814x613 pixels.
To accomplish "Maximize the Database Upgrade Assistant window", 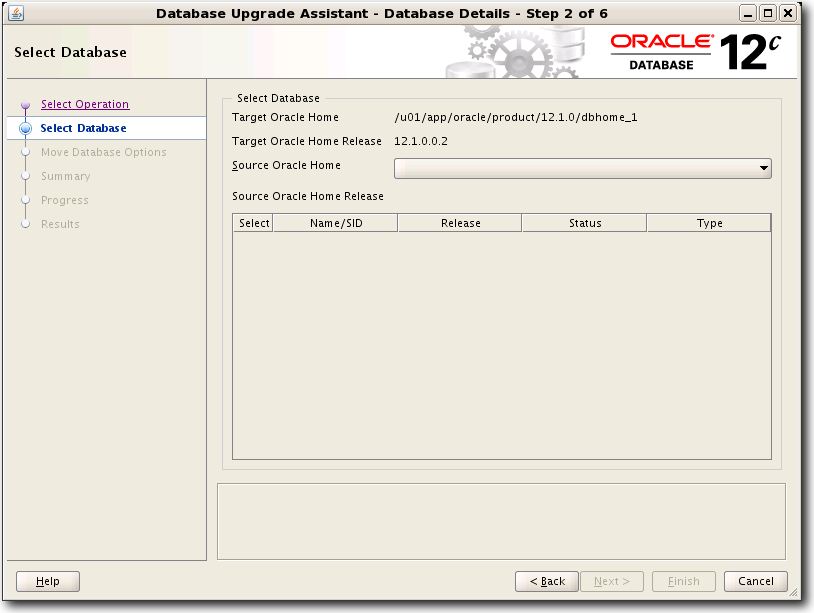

* * *

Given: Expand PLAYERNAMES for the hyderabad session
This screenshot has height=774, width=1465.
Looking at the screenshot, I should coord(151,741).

[Activity]:
Give again, exactly as written above, every line from the one holding "814x613 pixels." to the one holding "the Database Upgrade", with both ends kept and the pictures left out.

[Task response]:
814x613 pixels.
To accomplish "Maximize the Database Upgrade Assistant window", 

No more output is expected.